Sein Bruder Matthäus Hörlin liegt ebenfalls im Kreuzgang begraben, s. Nr. 203.

Über der Platte befindet sich eine gemalte Tafel mit Inschrift von 1716, die voraussichtlich 2011 nach kopialer Überlieferung erneuert wird: MARCVS HOERLE CANONICVS / O(BIIT) A(NN)O 1517.13).

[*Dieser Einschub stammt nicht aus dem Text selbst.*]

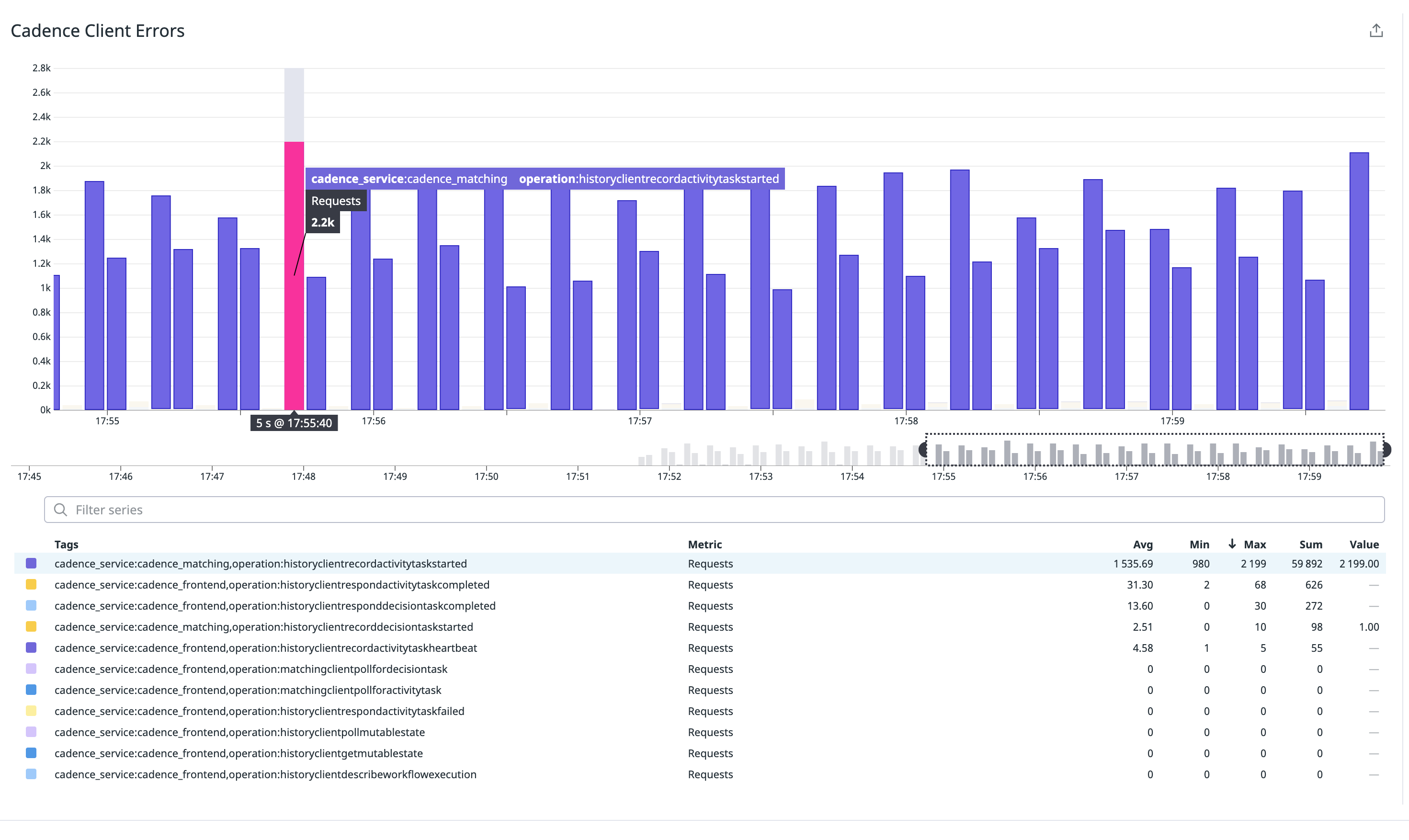Screen dimensions: 1409x840
Task: Toggle swatch for historyclientrecorddecisiontaskstarted series
Action: tap(31, 626)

Preys Nachzeichnung der figuralen Grabplatte weist irrtümlich die Grabinschrift für Matthäus Hörlin (Nr. 203) auf14).

Textkritischer Apparat

  1. Nachfolgend Unterbrechung durch Wappenmedaillon.
  2. t(us) hochgestellt; nachfolgend Unterbrechung durch Wappenmedaillon.
  3. Worttrennzeichen quadrangelförmig.
  4. Nachtrag in Scriptura continua.

Anmerkungen

  1. Eine Kurzfassung der Inschrift in HVO Geissiana 454 p. 11 Nr. 84.
  2. BayA1 76 (Tafel 75).
  3. Ein springender Ziegenbock, eine Weinrebe im Maul tragend.
  4. Liedke, Hanns Peurlin 70 (mit vergleichbaren signierten Werken aus Augsburg, Eichstätt, Landshut und Roggenburg).
  5. Augsburger Eliten 316.
  6. Knod, Studenten 216 Nr. 1536.
  7. BSB Cgm 1716 Catalogus Canonicorum fol. 18r.
  8. BSB Cgm 1716 Praepositi S. Viti Frisingae fol. 24r; AEM FS 118 p. 105: 1483; Prechtl, St. Veit 102; Scherg, Bavarica 93 Nr. 689.
  9. BSB Cgm 1716 Praepositi S. Andreae Frisingae fol. 20r; AEM FS 118 p. 5: 1486; Prechtl, St. Andreas 81; Schlecht, Inschriften V 16f. In BayHStA KL Freising – St. Andreas Nr. 162 p. 33 wird Markus Hörlin erst 1491 als Propst aufgeführt.
  10. Friess, Waidhofen 120 Nr. 74; Waidhofen an der Ybbs, Niederösterreich, Österreich.
  11. BayHStA KL Freising – St. Andreas Nr. 163a fol. 16r; BayHStA KL Freising – St. Andreas Nr. 161 fol. 364r; AEM H 484 p. 387 Nr. 11.
  12. BayHStA HL Freising Nr. 569 p. 28; BayHStA HL Freising Nr. 570 fol. 16r, 28r; BayHStA HL Freising Nr. 573.
  13. Vgl. BSB Oefeleana 10 IV p. 122; AEM H 482a p. 402; BSB Cgm 1718 1 vor p. 178; AEM H 64 p. 602; AEM H 465 fol. 106v.
  14. BSB Cgm 1717 p. 347, dazu die Anmerkung Preys in der r. Sp.: NB Ist ain feller, solle des Marci hörlin grabschrifft, die also ist – – –, diese ist jedoch nicht ergänzt; vgl. Koschade/Feuchtner, Frey 79 Anm. 24.

Nachweise

  1. BSB Oefeleana 10 IV p. 122f.; AEM H 76 p. 318; AEM H 482a p. 402, 404; BSB Cgm 1718 1 vor p. 178 179; HVO Ms. 318 fol. 66r; AEM H 477 p. 751; AEM H 61 p. 204; AEM H 465 fol. 106v, 107r; HVF U XI 11 p. 10 Nr. 85; Schlecht, Inschriften V 16f. Nr. 24; Knod, Studenten 216 Nr. 1536; Liedke, Hanns Peurlin 70, 139, Abb. 59; Glaser, Grabsteinbuch 349 Nr. 139.

Zitierhinweis:
DI 69, Stadt Freising, Nr. 157 (Ingo Seufert), in: www.inschriften.net, urn:nbn:de:0238-di069m012k0015701.